Despite recent medical innovations to alleviate advanced pulmonary conditions, chronic lung diseases continue to result in significant premature mortality in Canada. Moreover, advanced lung disease imposes an enormous burden on Canadians, in quality of life as well as in economic costs for patients, caregivers and society.

Lung transplantation has become an important treatment option for some people with cardiorespiratory diseases. Worldwide over 20,000 single-lung, double-lung and combined heart–lung transplants have been performed in the past 25 years, and approximately 1,400 new transplants are performed annually.1

To date, the vast majority of donor lungs have come from deceased donors rather than from living donors. However, deceased donor organ transplantation is constrained by limited supply, in contrast to many advanced medical therapies, which may be limited by economic constraints.

Not all patients with advanced respiratory diseases are candidates for lung transplantation. In order to maximize the potential benefit from the limited donor resources, prospective recipients are evaluated in terms of established criteria that portend a favourable outcome. Broadly speaking, lung transplantation is ideally suited to younger patients with advanced lung disease who have no other therapeutic options. They should have limited prognosis for survival without transplantation (one to two years) and should not have other medical conditions that could unduly limit the success of the transplant or otherwise result in limited survival. Ultimately, each transplant program makes decisions about individual candidates on a case-by-case basis, since even many “non-ideal” patients may derive significant benefit, both in terms of quality and length of life.

The number of people waiting for any kind of lung transplant has more than doubled in the past 10 years. The number of patients on waiting lists for bilateral lung transplantation in Canada has gradually increased over the past decade (Figure 12-1).

Transplant Volumes

The number of lung transplants performed in Canada has steadily increased to 171 in 2006 (Table 12-1). The majority of lung transplants have been performed for emphysema/alpha-1 antitrypsin deficiency, cystic fibrosis and pulmonary fibrosis (Table 12-2). There are five active lung transplant centres in Canada, in Montreal, Toronto, Winnipeg, Edmonton and Vancouver.

Lung transplants are carried out much less frequently than other deceased donor solid organ transplants, less than one third as often as renal and liver transplants, for example. This relates largely to the vulnerability of the lungs to infection or other dysfunction in critically ill potential donors before they are declared brain dead. In the 2004 global experience, one or both lungs were suitable for transplantation in only 28.3% of all deceased donors.2 A number of important factors affect deceased donor organ donation rates including sociocultural attitudes, public education and promotion, and mortality rates for otherwise healthy younger individuals from causes likely to permit organ donation (e.g., head trauma, intracranial hemorrhage).

Health Outcomes Following Lung Transplantation

In the 25 years since lung transplantation became clinically feasible, advances in areas such as donor–recipient selection, operative technique, postoperative care, immunosuppression regimens and anti-infective prophylactic strategies have resulted in substantial improvements in recipient outcomes.

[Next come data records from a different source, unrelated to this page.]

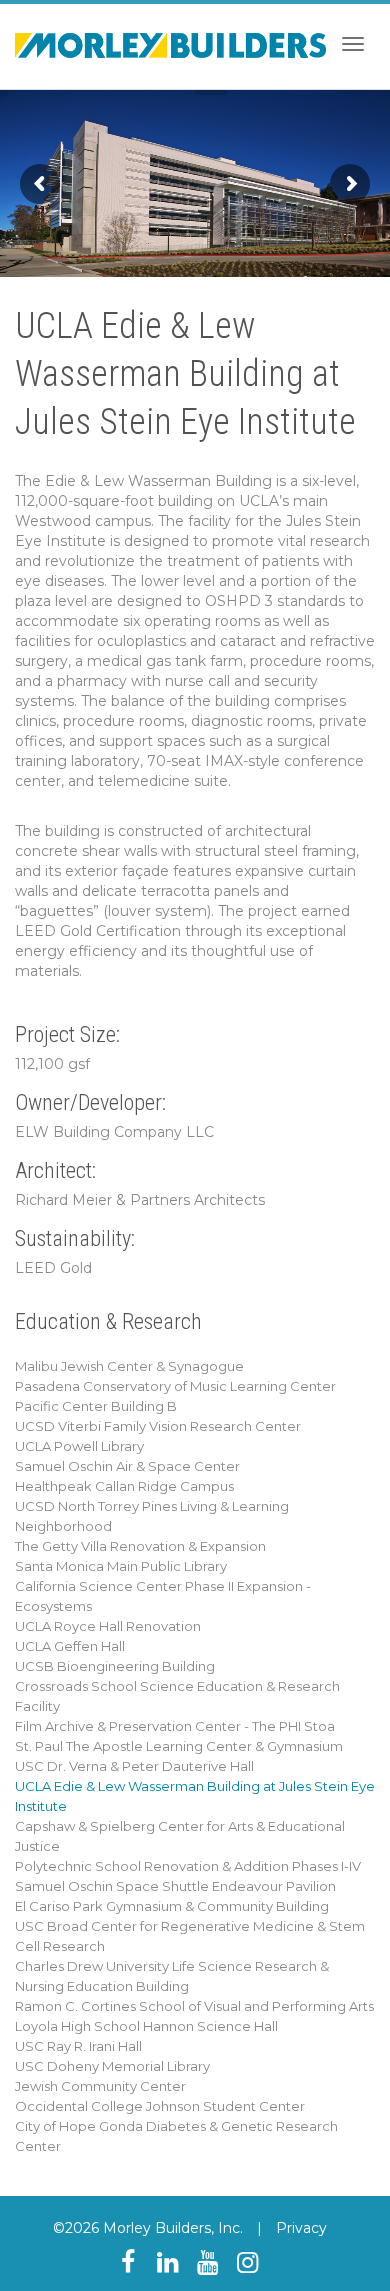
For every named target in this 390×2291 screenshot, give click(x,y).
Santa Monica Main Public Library (121, 1566)
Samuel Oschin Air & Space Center (127, 1466)
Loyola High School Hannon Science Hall (146, 2026)
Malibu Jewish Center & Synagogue (129, 1366)
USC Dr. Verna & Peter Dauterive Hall (134, 1766)
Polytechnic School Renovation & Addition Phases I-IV (188, 1866)
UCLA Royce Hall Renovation (108, 1626)
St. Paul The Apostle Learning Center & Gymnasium (179, 1746)
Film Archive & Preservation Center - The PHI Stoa (175, 1726)
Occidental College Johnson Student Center (160, 2106)
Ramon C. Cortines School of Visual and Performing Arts (194, 2006)
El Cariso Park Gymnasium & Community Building (172, 1906)
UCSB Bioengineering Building (115, 1666)
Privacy (301, 2228)
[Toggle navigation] (353, 44)
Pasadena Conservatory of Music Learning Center (175, 1386)
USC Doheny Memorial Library (112, 2066)
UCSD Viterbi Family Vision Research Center (158, 1426)
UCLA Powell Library (79, 1446)
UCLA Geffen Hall (70, 1646)
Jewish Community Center (100, 2086)
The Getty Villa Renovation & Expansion (140, 1546)
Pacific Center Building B (96, 1406)
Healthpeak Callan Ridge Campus (124, 1486)
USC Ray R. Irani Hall (78, 2046)
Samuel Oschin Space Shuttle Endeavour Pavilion (175, 1886)
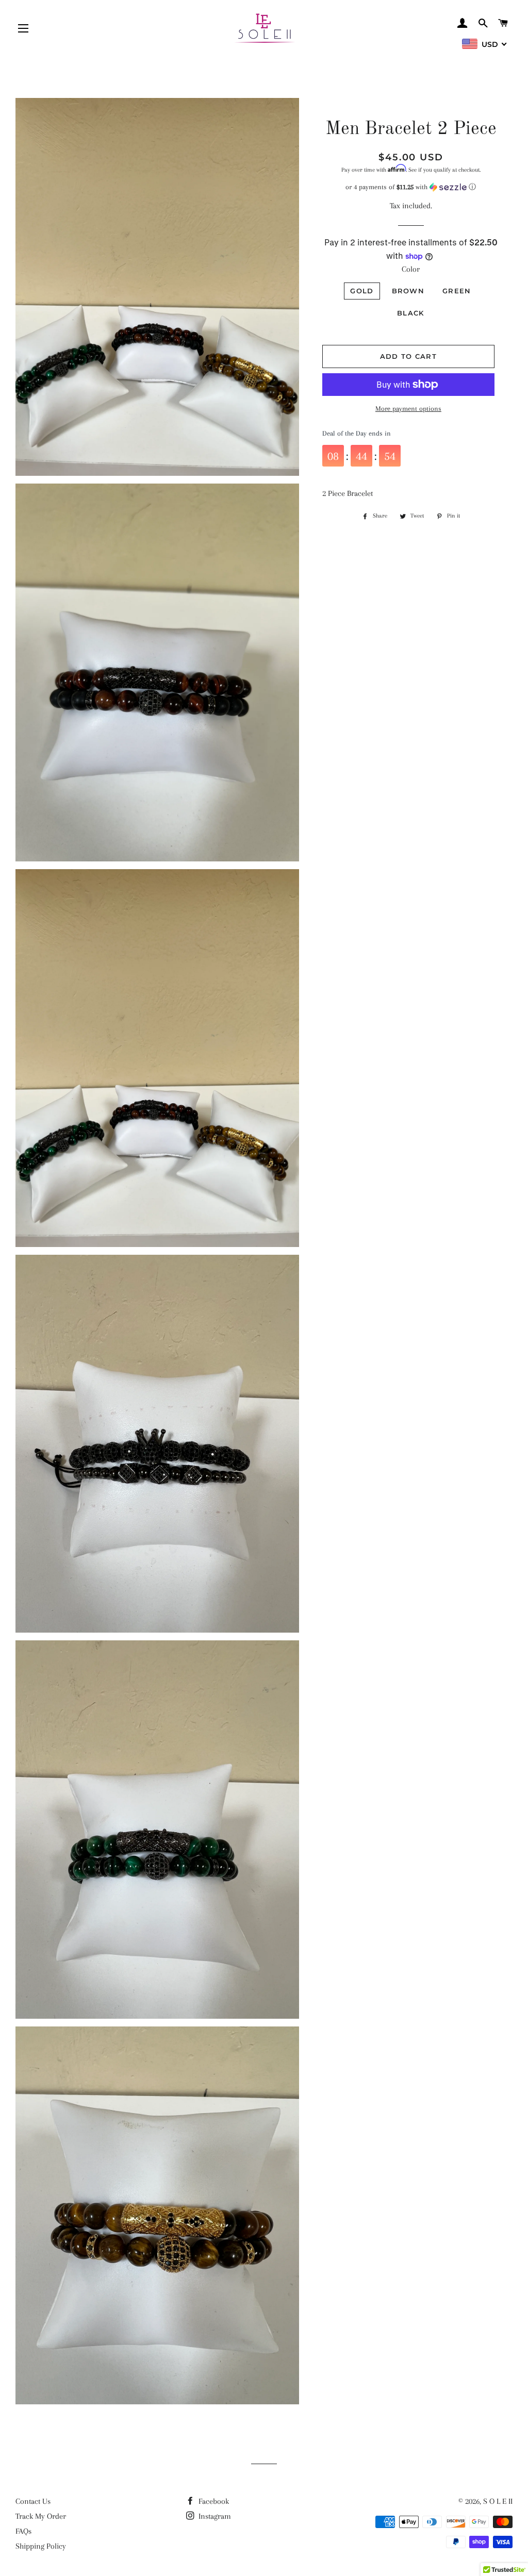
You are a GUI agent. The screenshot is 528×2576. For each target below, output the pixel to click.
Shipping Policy (40, 2546)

Anticipated survival rates following lung transplantation are approximately 80% at one year and 60% at 5 years.3 Half of double-lung recipients are expected to survive for 5.6 years, and half of single-lung recipients can expect to survive for 4.3 years.4 The most important factors associated with mortality in the first 30 days following transplant include primary graft dysfunction, infections and technical problems related to the peri-operative period.5 The most important factors resulting in late mortality after a transplant include bronchiolitis obliterans, infections, cancer and cardiovascular disease.6

Hypertension, dyslipidemia and diabetes are commonly observed in individuals who have received lung transplants. In addition, nearly 50% of lung transplant recipients have evidence of bronchiolitis obliterans syndrome (chronic rejection) at five years.7 Mild-to-moderate renal dysfunction is common, and up to 7% of lung transplant recipients require renal dialysis or renal transplant within seven years following transplant.8 It is also becoming apparent that, as with other solid organ transplants, chronic immunosuppression is associated with a high incidence of neoplasms, predominantly skin cancers and lymphomas.9

Despite the successes achieved to date in clinical lung transplantation, long-term outcomes remain suboptimal. The major intermediate to long-term complication of lung transplantation resulting in morbidity and mortality is bronchiolitis obliterans (BO). Clinically, BO presents as chronic progressive allograft dysfunction with airflow limitation as a result of small airways obstruction, thought to be a manifestation of chronic rejection. While uncommon in the first year following transplant, BO incidence increases steadily thereafter. It is present in at least half of long-term lung transplant survivors and is the predominant cause of death after the first year following transplant.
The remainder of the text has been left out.